Chart Semirings¶
Semiring abstractions for parameterizing chart parsing (Goodman, 1999). Different semirings yield different parsing algorithms from the same CKY skeleton: marginal log-probability, Viterbi best-parse, boolean recognition, or derivation counting.
semiring
¶
Semiring abstractions for parameterizing chart parsing.
A semiring (S, ⊕, ⊗, 0, 1) provides the algebraic structure for chart parsing (Goodman, 1999). Different semirings yield different parsing algorithms from the same CKY skeleton:
- LogProbSemiring — marginal log-probability (logsumexp / +)
- ViterbiSemiring — best-derivation log-probability (max / +)

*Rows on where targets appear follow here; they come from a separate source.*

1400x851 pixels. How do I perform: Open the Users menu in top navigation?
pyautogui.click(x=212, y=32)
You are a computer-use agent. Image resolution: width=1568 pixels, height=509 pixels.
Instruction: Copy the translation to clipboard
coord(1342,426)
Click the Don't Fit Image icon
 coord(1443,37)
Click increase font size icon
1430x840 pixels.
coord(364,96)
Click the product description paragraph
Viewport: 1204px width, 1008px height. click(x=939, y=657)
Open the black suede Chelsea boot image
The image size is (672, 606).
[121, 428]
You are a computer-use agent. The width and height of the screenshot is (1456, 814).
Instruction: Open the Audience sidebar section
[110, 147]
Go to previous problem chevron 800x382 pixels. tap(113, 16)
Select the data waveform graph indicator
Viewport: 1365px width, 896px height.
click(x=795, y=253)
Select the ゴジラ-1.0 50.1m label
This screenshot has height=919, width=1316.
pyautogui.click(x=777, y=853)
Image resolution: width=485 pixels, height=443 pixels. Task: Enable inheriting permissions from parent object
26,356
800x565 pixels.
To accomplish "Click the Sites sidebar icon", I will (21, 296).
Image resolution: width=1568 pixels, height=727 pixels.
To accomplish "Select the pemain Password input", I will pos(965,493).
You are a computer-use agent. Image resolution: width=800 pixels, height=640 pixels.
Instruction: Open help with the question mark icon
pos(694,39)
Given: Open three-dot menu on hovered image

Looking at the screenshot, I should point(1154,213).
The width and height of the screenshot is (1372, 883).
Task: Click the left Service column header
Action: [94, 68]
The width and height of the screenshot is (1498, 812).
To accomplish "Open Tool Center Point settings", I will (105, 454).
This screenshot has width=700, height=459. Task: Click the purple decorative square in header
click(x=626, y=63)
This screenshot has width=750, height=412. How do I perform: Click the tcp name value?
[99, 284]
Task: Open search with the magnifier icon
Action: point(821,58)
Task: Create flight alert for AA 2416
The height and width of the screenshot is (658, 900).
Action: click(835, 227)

- BooleanSemiring — recognition (or / and)
- CountingSemiring — derivation counting (+ / ×)
Each semiring defines:
times(a, b)— multiplicative combination (⊗)plus(scores, dim)— additive aggregation (⊕) over a dimensionzero— additive identity (0): score for impossible derivationsone— multiplicative identity (1): score for trivial derivations
Categorical perspective
Semirings are the decategorification of rig categories (bimonoidal
categories). The times operation corresponds to the tensor
product, plus to the coproduct. Chart parsing is a functor
from the free monoidal category (grammar) to the semiring.
The connection to quantales: a quantale is a complete lattice with an associative binary operation distributing over arbitrary joins. The log-probability semiring is the quantale ([-∞, 0], logsumexp, +).
ChartSemiring
¶
Bases: ABC
Abstract semiring for chart parsing.
Subclasses implement the four semiring operations. All operations must be differentiable (where applicable) to support gradient-based learning.
zero
abstractmethod
property
¶
zero: float
Additive identity: the score of an impossible derivation.
one
abstractmethod
property
¶
one: float
Multiplicative identity: the score of a trivial derivation.
times
abstractmethod
¶
times(a: Tensor, b: Tensor) -> Tensor
Multiplicative combination (⊗).
Combines scores from two chart cells being joined by a rule.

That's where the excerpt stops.